Given request 1
Please quote the mailing-list reply on directory move detection in its entirety, with no changes.

start Document text

Re: [PATCH v4 1/4] Introduce wholesame directory move detection in diffcore.

[Date Prev][Date Next][Thread Prev][Thread Next][Date Index][Thread Index]

 



(+cc: Duy and Baz, who commented before)

Yann Dirson wrote:

> This feature tries to group together files moving from and to
> identical directories - the most common case being directory renames.
> 
> It is activated by the new --detect-dir-renames diffcore
> flag.
> 
> This is only the first step, adding the basic functionnality and
> adding support to raw diff output (and it breaks unified-diff output
> which does not know how to handle that stuff yet).
[...]
>                                                For now both the result
> of "mv a b" and "mv a/* b/" are displayed as "Rnnn a/ b/", which is
> probably not what we want.  "Rnnn a/* b/" could be a good choice for
> the latter if we want them to be distinguished, and even if we want
> them to look the same.

Example?

> Other future developements to be made on top of this include:
> * extension of unified-diff format to express this
[...]
> ---

Oh, so this is for diff --raw only.

end Document text
start Record list

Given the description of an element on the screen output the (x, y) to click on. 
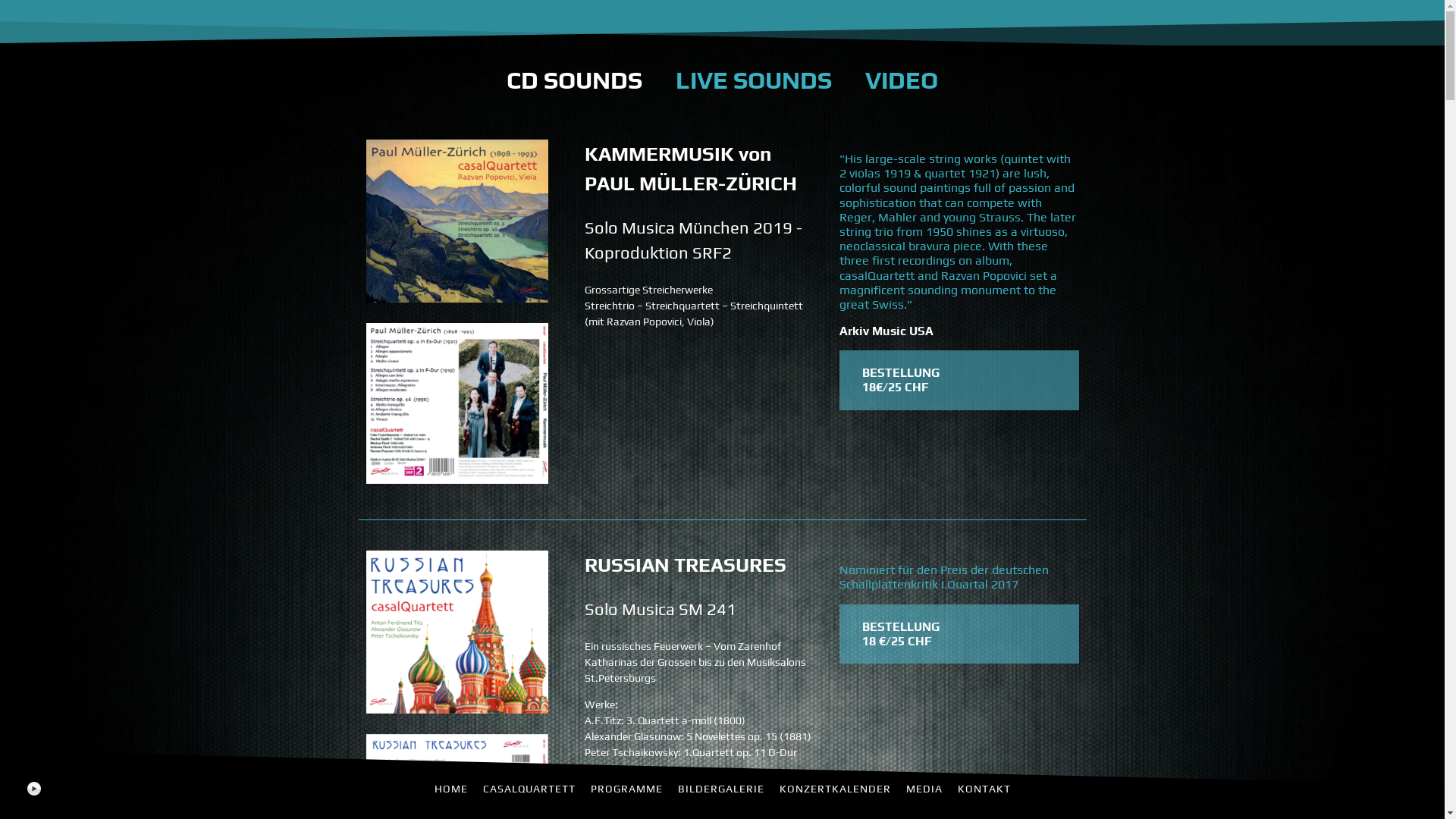
CASALQUARTETT Element type: text (528, 788)
MEDIA Element type: text (923, 788)
PROGRAMME Element type: text (625, 788)
HOME Element type: text (450, 788)
KONZERTKALENDER Element type: text (835, 788)
KONTAKT Element type: text (983, 788)
BILDERGALERIE Element type: text (720, 788)
CD SOUNDS Element type: text (574, 79)
LIVE SOUNDS Element type: text (753, 79)
VIDEO Element type: text (901, 79)
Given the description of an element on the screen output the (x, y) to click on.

end Record list

Given request 2
Print the lines from the records that start at the line containing "CASALQUARTETT Element type: text (528, 788)" and end with the line containing "KONTAKT Element type: text (983, 788)", both included, and nothing else.

Complete response 1
Re: [PATCH v4 1/4] Introduce wholesame directory move detection in diffcore.

[Date Prev][Date Next][Thread Prev][Thread Next][Date Index][Thread Index]

 



(+cc: Duy and Baz, who commented before)

Yann Dirson wrote:

> This feature tries to group together files moving from and to
> identical directories - the most common case being directory renames.
> 
> It is activated by the new --detect-dir-renames diffcore
> flag.
> 
> This is only the first step, adding the basic functionnality and
> adding support to raw diff output (and it breaks unified-diff output
> which does not know how to handle that stuff yet).
[...]
>                                                For now both the result
> of "mv a b" and "mv a/* b/" are displayed as "Rnnn a/ b/", which is
> probably not what we want.  "Rnnn a/* b/" could be a good choice for
> the latter if we want them to be distinguished, and even if we want
> them to look the same.

Example?

> Other future developements to be made on top of this include:
> * extension of unified-diff format to express this
[...]
> ---

Oh, so this is for diff --raw only.

Complete response 2
CASALQUARTETT Element type: text (528, 788)
MEDIA Element type: text (923, 788)
PROGRAMME Element type: text (625, 788)
HOME Element type: text (450, 788)
KONZERTKALENDER Element type: text (835, 788)
KONTAKT Element type: text (983, 788)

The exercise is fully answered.